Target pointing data

-*-*-

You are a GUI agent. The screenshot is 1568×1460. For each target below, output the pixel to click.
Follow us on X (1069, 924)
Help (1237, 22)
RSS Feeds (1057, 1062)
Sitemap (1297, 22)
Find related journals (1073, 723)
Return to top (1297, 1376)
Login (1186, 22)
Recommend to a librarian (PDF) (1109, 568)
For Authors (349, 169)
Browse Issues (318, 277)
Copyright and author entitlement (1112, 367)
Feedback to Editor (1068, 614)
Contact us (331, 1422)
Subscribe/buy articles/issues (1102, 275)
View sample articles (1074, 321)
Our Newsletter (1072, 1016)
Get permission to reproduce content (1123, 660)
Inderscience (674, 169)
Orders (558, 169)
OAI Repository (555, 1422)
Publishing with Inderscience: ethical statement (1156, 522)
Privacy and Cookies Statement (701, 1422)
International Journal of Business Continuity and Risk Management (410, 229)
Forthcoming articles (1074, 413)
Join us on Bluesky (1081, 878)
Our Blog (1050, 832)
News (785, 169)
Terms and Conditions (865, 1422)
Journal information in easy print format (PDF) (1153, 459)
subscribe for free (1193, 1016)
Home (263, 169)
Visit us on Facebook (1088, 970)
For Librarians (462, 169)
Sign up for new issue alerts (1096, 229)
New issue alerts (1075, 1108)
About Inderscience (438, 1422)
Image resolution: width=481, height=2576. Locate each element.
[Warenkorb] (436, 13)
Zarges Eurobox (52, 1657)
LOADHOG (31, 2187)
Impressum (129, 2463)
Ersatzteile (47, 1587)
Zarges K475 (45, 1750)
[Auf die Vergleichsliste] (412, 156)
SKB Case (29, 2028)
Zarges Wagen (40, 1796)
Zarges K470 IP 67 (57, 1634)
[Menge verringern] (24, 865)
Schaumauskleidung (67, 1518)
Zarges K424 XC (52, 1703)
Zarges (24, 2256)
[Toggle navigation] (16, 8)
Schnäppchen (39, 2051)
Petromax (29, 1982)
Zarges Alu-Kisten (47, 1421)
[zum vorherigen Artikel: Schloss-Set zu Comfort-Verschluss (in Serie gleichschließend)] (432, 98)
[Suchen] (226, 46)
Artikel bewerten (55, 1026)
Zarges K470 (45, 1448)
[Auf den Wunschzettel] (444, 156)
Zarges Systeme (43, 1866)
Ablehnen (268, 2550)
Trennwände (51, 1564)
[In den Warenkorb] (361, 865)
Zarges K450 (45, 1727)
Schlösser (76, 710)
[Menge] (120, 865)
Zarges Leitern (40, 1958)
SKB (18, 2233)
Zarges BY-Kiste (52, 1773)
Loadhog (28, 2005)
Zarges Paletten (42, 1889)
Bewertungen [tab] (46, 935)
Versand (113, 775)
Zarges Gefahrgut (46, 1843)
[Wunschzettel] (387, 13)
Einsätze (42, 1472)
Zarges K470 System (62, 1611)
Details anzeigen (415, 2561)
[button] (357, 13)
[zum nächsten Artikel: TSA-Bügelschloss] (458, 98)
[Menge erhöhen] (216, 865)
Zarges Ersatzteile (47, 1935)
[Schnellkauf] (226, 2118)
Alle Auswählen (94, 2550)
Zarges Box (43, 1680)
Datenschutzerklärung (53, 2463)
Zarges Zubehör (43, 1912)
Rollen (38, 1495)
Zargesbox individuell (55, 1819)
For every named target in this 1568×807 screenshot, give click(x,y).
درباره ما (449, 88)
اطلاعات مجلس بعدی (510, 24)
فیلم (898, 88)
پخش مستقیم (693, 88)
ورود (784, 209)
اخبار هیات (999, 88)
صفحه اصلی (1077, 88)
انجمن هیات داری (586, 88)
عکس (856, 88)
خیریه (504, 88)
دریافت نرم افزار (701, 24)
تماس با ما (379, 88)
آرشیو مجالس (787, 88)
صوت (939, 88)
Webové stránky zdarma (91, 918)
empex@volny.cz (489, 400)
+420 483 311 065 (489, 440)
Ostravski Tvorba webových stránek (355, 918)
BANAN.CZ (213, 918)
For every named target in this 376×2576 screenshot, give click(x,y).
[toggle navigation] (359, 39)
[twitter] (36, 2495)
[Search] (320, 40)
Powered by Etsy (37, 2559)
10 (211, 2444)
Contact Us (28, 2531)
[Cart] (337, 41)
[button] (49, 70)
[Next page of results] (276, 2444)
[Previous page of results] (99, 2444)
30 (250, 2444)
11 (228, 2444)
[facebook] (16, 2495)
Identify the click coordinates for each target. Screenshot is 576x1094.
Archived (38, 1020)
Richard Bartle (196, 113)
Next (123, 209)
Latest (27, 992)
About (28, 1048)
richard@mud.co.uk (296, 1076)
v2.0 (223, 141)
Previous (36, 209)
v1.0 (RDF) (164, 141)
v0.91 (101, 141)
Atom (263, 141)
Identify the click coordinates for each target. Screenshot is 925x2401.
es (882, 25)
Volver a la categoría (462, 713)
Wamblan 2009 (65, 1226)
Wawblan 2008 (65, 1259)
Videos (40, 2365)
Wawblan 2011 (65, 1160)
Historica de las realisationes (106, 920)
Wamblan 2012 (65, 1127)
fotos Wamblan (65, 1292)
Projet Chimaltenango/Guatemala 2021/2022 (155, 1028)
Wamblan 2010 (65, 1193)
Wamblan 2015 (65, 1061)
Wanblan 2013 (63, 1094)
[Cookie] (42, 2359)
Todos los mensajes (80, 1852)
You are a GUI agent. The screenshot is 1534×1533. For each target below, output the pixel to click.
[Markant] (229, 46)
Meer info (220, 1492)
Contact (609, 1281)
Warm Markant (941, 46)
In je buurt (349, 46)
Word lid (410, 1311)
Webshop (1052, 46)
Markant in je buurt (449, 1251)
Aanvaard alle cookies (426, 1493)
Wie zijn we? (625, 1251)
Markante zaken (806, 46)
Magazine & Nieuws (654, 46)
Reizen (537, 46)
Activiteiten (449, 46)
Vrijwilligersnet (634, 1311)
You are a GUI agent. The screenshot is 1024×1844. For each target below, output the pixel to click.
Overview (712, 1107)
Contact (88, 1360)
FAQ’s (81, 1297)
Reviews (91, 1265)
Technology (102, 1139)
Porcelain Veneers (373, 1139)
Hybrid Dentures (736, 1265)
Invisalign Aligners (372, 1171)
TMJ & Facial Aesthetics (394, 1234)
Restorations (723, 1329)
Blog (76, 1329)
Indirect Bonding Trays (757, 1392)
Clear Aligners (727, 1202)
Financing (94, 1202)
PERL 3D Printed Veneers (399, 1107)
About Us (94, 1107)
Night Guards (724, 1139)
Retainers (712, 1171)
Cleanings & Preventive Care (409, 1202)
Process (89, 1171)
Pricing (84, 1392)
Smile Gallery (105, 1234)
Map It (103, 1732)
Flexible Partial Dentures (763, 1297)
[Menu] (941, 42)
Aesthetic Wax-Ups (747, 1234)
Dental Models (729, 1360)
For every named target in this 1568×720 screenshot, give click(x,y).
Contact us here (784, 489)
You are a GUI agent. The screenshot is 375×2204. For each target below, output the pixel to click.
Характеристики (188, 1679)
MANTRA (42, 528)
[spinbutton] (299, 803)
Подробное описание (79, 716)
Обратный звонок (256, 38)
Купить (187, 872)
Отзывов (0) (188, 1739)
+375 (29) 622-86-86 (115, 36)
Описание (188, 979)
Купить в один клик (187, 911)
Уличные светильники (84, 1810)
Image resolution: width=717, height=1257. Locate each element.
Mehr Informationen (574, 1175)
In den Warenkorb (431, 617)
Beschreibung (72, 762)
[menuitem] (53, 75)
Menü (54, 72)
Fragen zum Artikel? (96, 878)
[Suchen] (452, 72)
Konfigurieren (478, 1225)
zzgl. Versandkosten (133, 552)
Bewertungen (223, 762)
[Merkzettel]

-*-*-

[Directions]: Return, without changing a character, the records from the line containing "FAQ’s (81, 1297)" through the line containing "Night Guards (724, 1139)", including both of those lines.

[Result]:
FAQ’s (81, 1297)
Reviews (91, 1265)
Technology (102, 1139)
Porcelain Veneers (373, 1139)
Hybrid Dentures (736, 1265)
Invisalign Aligners (372, 1171)
TMJ & Facial Aesthetics (394, 1234)
Restorations (723, 1329)
Blog (76, 1329)
Indirect Bonding Trays (757, 1392)
Clear Aligners (727, 1202)
Financing (94, 1202)
PERL 3D Printed Veneers (399, 1107)
About Us (94, 1107)
Night Guards (724, 1139)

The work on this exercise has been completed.